[Zapisane dane]
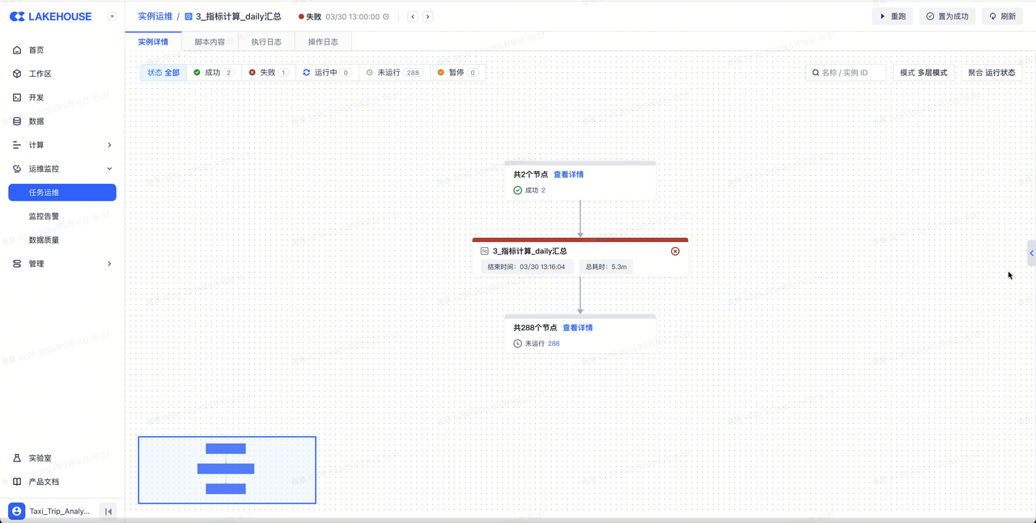Click the red failed icon on node
The width and height of the screenshot is (1036, 523).
tap(675, 251)
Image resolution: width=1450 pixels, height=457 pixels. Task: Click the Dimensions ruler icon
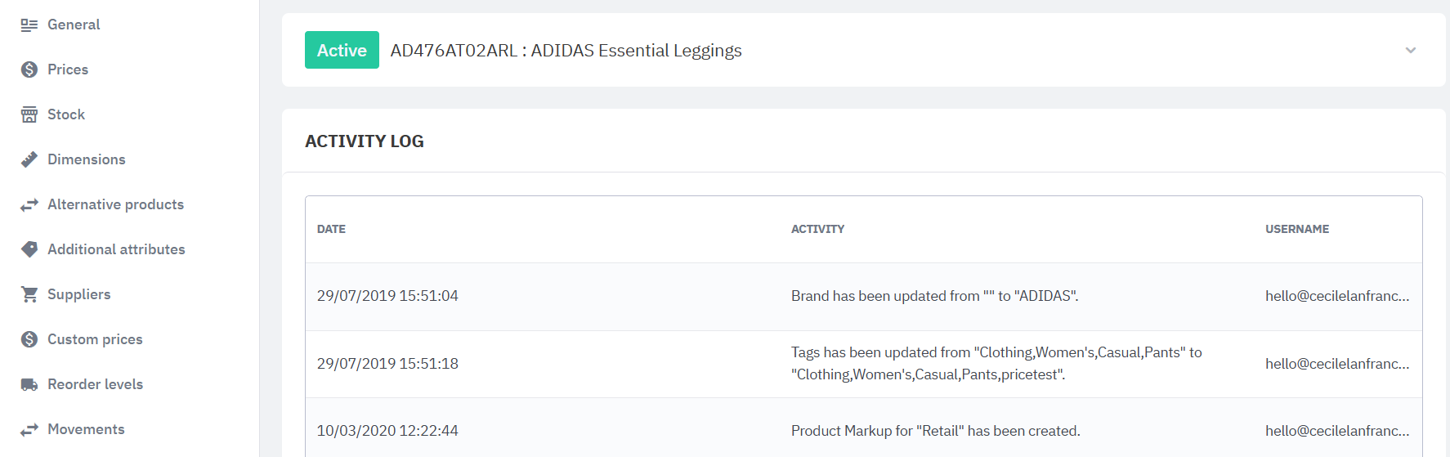[x=29, y=159]
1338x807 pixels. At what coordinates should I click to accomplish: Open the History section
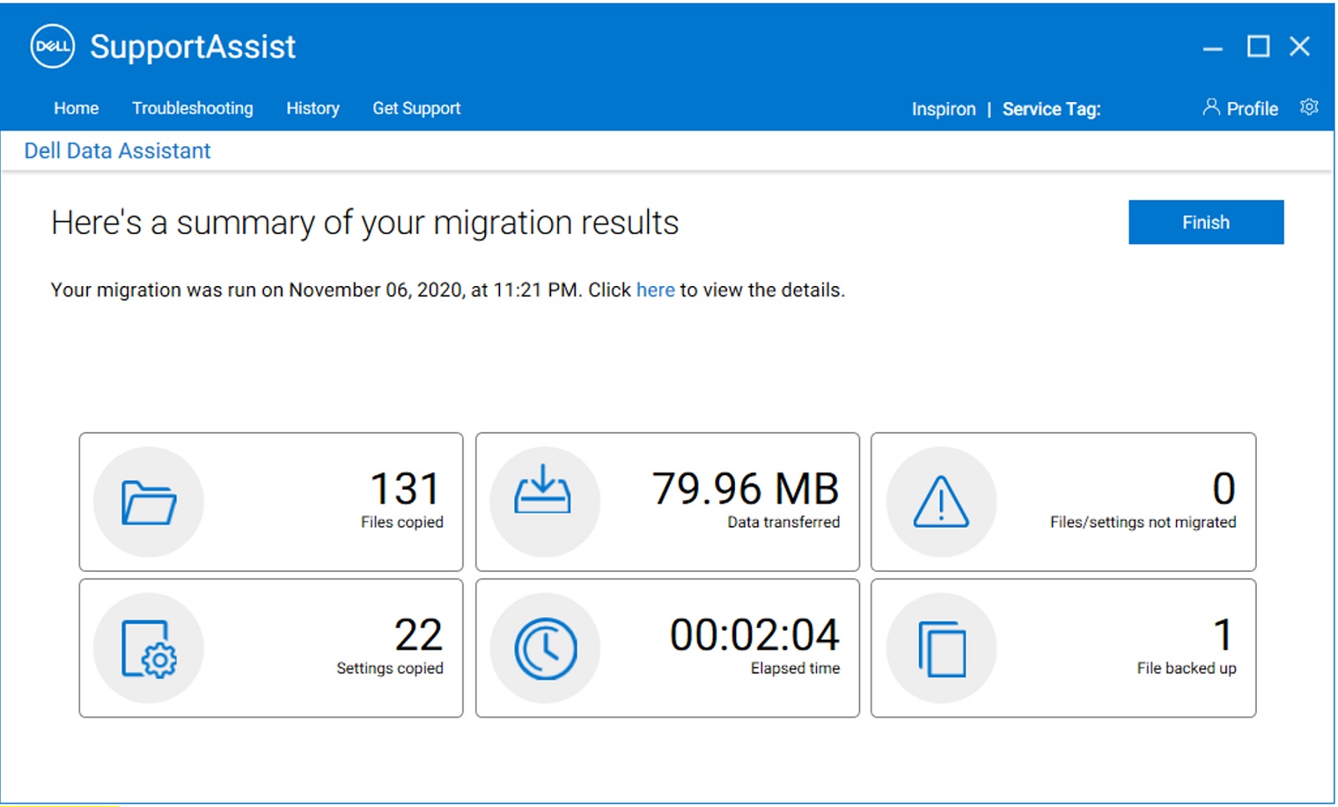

* **Cel zadania**:
Proszę powielić wszystkie powyższe dane wiersz po wierszu, bez żadnych zmian. Obrazy należy pominąć w odpowiedzi.

* **Pełna odpowiedź**:
Click the red failed icon on node
The width and height of the screenshot is (1036, 523).
tap(675, 251)
Image resolution: width=1450 pixels, height=457 pixels. Task: Click the Dimensions ruler icon
[x=29, y=159]
1338x807 pixels. At what coordinates should I click to accomplish: Open the History section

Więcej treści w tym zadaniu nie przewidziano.